Dalam maknanya yang penuh secara par exellance setiap
orang yang beriman dan menggabungkan diri secara sakramental dengan
GerejaNya, disebut :Kristen (dengan “K” besar, Kisah Rasul-rasul
11:26). Itulah makna nuzulnya Kalimatullah ke dunia, sebagaimana diungkapkan
oleh Mar Athanasius (wafat 373): “Tiada seorang pun yang dapat menciptakan
kembali manusia dalam citra Allah, kecuali Citra Allah itu sendiri yang datang
sebagai Manusia”)
At-Tajjali:
Pengubah-muliaan dan Mengambil bagian dalam Kodrat Ilahi
Keselamatan dalam Iman
Kristen Orthodoks, tidak hanya dipandang sebagai pembenaran dan pengampunan
dosa saja, atau yang biasanya digambarkan “masuk surga”. Keselamatan juga
dipandang secara positif, pemuliaan dan pengembalian Manusia kepada fitrahnya
yang diciptakan menurut Citra Allah. Itulah yang disebut Rasul Petrus dalam
suratnya: “tasyiru syuraka’a fi ath-thabi’at al-Ilahiyah”(2 Petrus 1:4,
“mengambil bagian dalam kodrat Ilahi”). Hal ini sama sekali bukan berarti
Manusia menjadi Allah dan lebur dalam DzatNya, seperti ajaran dalam paham Wahdatul
Wujud (dalam Islam) dan aliran-aliran Patheisme (Kebatinan Jawa), yang
mengaburkan batas-batas Allah sebagai Khaliq dan Manusia sebagai MakhlukNya.

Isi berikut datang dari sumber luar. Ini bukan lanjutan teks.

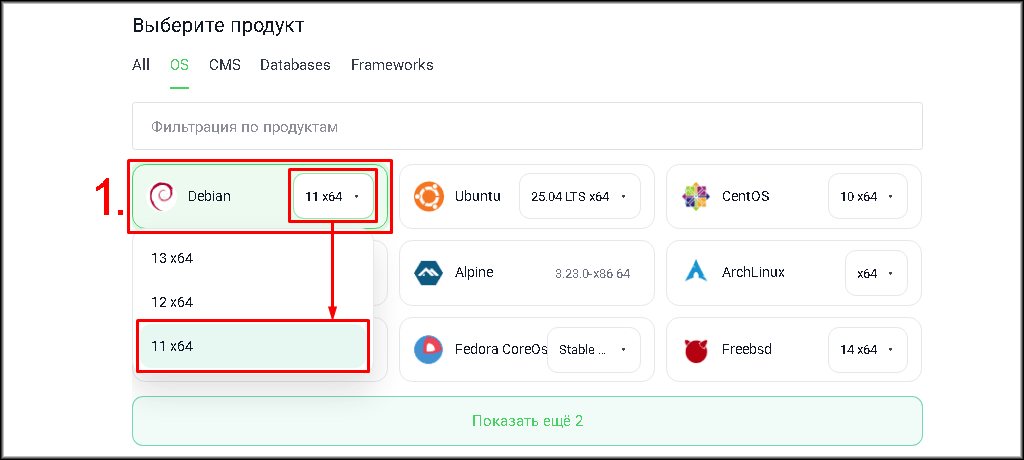Viewport: 1024px width, 460px height.
Task: Click the Alpine mountain logo icon
Action: point(429,273)
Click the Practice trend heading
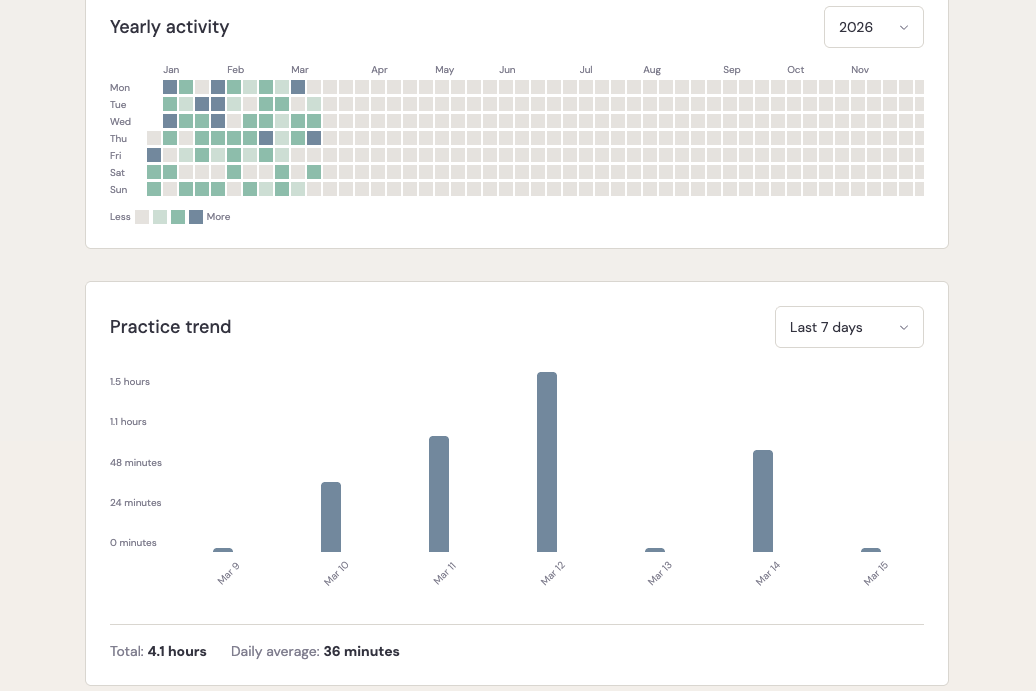Screen dimensions: 1036x691 pyautogui.click(x=170, y=327)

Manusia adalah manusia, tetap manusia dan akan selalu
menjadi manusia. Menurut Bapa Gereja Yunani, Yuhanna Mansyur
Ad-Dimasyqi, ) kata “Ilahi” dalam 2 Petrus 1:4 di atas, sama
sekali tidak menunjuk kepada Dzat, tetapi menunjuk pada energiaNya yang
memancar dri Dzat itu: yaitu kekudusan, kemuliaaan, kehidupan, kasih dan
kuasaNya. Kita menjadi seperti Allah dalam makna meneladani hidup IlahiNya
(Kejadian 2:26; 3:22). Menurut Bapa-bapa Gereja, theosis (pengilahian) itu
disebut Tajjali (Transfigurasi, “pengubah-muli-aan”) secara sakramental
melalui Perjanjian Kudus (Arami :Qurbana Dqaddisha; Arab: Khidmat
al-Quddus). Karena itu Perjamuan Kuda disebut “obat ketidakbinasaan”. Mengapa?

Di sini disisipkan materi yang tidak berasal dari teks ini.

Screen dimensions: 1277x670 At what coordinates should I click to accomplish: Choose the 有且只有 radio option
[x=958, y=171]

Sebab kita dilibatkan melalui “kebangkitanNya dari antara orang mati” (1
Korintus 15:20). Kidung Idul Fashha (perayaan Paskah) ini menggambarkan
kebenaran iman tersebut:
Al-Masih
Qama min bainal amwat.
wa wathiy al-mauta bi
al-maut,
wa wahabal hayyata lil
ladzina fil qubr.)
(Kristus telah bangkit dari
antara orang mati,
dengan kematianNya telah
diinjak-injak maut,
dan telah dikaruniakan hidup
kekal bagi orang-orang
yang mati dalam kubur)
Makna Positf
Keselamatan dalam
Kristus :
Manunggaling Kawula Gusti
Dasar teologis dari Tajjali
(Transfigurasi, “pengubahmuliaan”) adalah Inkarnasi Kalimatullah (Basyar
al-Tajjasad). Sayidina Al-Masih adalah Firman Allah yang menjadi Manusia, maka
kemanunggalan kita dengan Allah bukan pada tabiat IlahiNya, dimana hal itu
tidak mungkin. Tetapi dengan darah dan tubuh inkarnasiNya. Mengenai “mengambil
bagian dalam kodrat Illahi” ini, sering digambarkan dengan simbol “pedang dan
api”. Api memanaskan pedang hingga merah, disini energi api mengubah dan
meningkatkan kualitas ketajaman pedang. Tetapi pedang tidak pernah menjadi
api, sebaliknya api juga tidak pernah menjadi pedang) Bisa diaplikasikan, energi (kekuatan) Illahi
itu menyatu dengan tubuh kemuliaan Al-Masih, dan melalui pemanunggalan kita
dengan tubuh kemuliaan Al-Masih, kemanusiaan kita turut dialiri energi
IllahiNya tersebut. Jadi, tujuan keselamatan Kristen Orthodoks secara positif
adalah mencapai “Manunggaling kawulo Gusti”.